The Charitable Remainder Trust (CRT)
Nov. 8, 2022
The tax Code provides a very strong incentive for making gifts of appreciated property to charity. Not only is there an income tax deduction for the fair market value of the contributed property, which offsets ordinary income, but at the same time you do not recognize the gain on which you would have been taxed had you sold the property and contributed the proceeds.
But what if you could claim a deduction for at least a portion of the value of the property, while also receiving an income stream from the proceeds of sale, somewhat in the manner of an installment sale?
This is the basic premise of the charitable remainder trust, or CRT. You contribute appreciated property to an irrevocable trust, which pays income back to you over your lifetime or for a term of years, with the remainder at your death or at the end of the term to one or more charities of your choice.
The trust itself is exempt from income tax, which means that when the property is sold by the trustee, there is no immediate tax on the gain. Instead, the gain is included in the amounts that are distributed to you as income over some number of years, somewhat in the manner of an installment sale.
Of course, there are a few requirements in the tax Code that must be met to achieve this result.

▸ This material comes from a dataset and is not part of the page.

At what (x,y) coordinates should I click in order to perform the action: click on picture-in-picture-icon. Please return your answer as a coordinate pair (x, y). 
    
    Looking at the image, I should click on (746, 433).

One, the present value of the remainder to charity must be at least ten percent. That calculation is made with reference to actuarial tables the IRS revises every ten years, which provide remainder factors based on current yields on Treasury notes on the date the trust is set up.
And two, your retained "income" interest must be in the form of either a fixed annuity, at least five percent of the fair market value of the property contributed to the trust, or a "unitrust" amount, also at least five percent. A unitrust is a fixed percentage of the value of the trust assets, updated every year.
It is also possible to set up a charitable remainder trust for the benefit of someone other than yourself, for example a spouse or child, and/or for more than one life, provided the ten percent remainder requirement is met. There may be gift tax implications to these arrangements, but these can be addressed by reserving a power to revoke the "income" gift, so that the gift is incomplete until distributions are actually made.